Arrange the lines of the listing from the line containing "Viewport: 806px width, 468px" through the end of the listing as a JSON list of strings, one string per line, omitting any blank lines. Leave the pictures out of the strings.
== Information shown
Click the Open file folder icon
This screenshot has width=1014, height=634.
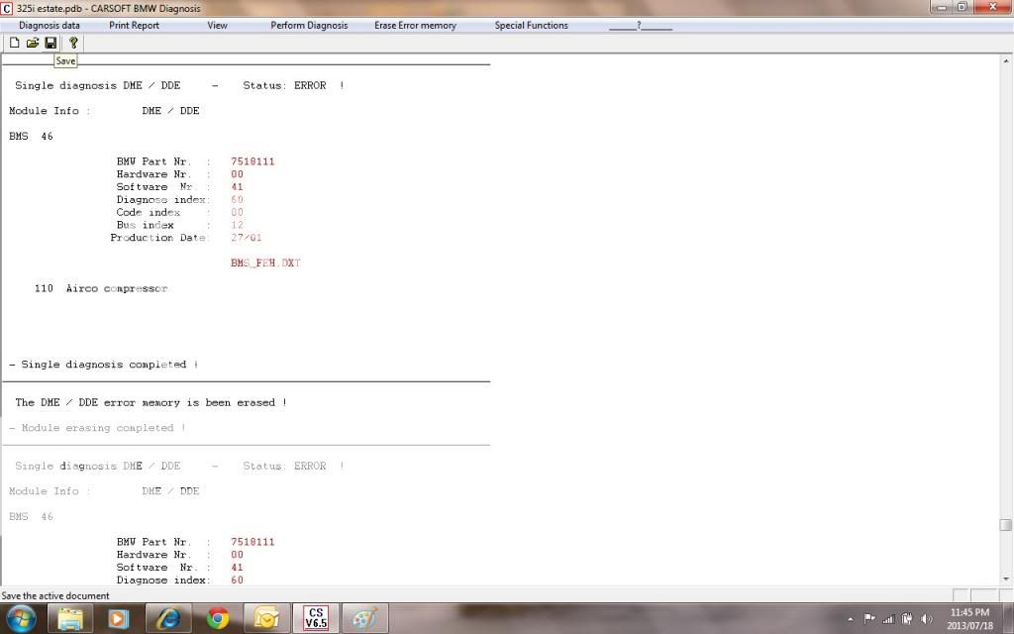pyautogui.click(x=32, y=43)
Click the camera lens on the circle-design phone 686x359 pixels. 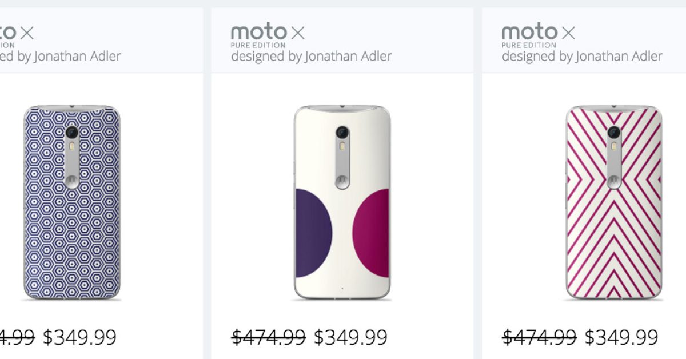coord(343,133)
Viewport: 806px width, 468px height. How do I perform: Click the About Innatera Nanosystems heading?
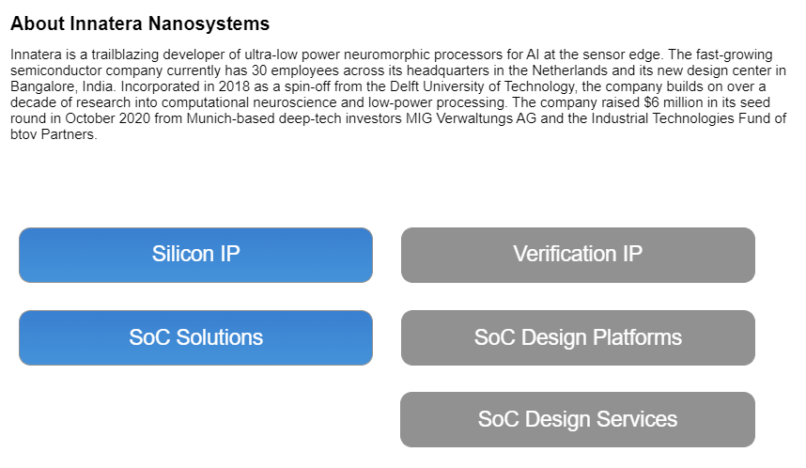[140, 23]
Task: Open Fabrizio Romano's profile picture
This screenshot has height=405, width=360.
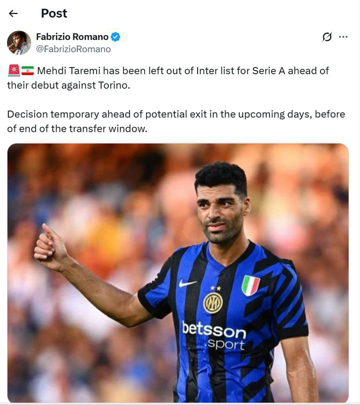Action: pyautogui.click(x=19, y=43)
====
## Output
[
  "Viewport: 806px width, 468px height. How do I perform: Click the About Innatera Nanosystems heading?",
  "[140, 23]",
  "Task: Open Fabrizio Romano's profile picture",
  "This screenshot has height=405, width=360.",
  "Action: pyautogui.click(x=19, y=43)"
]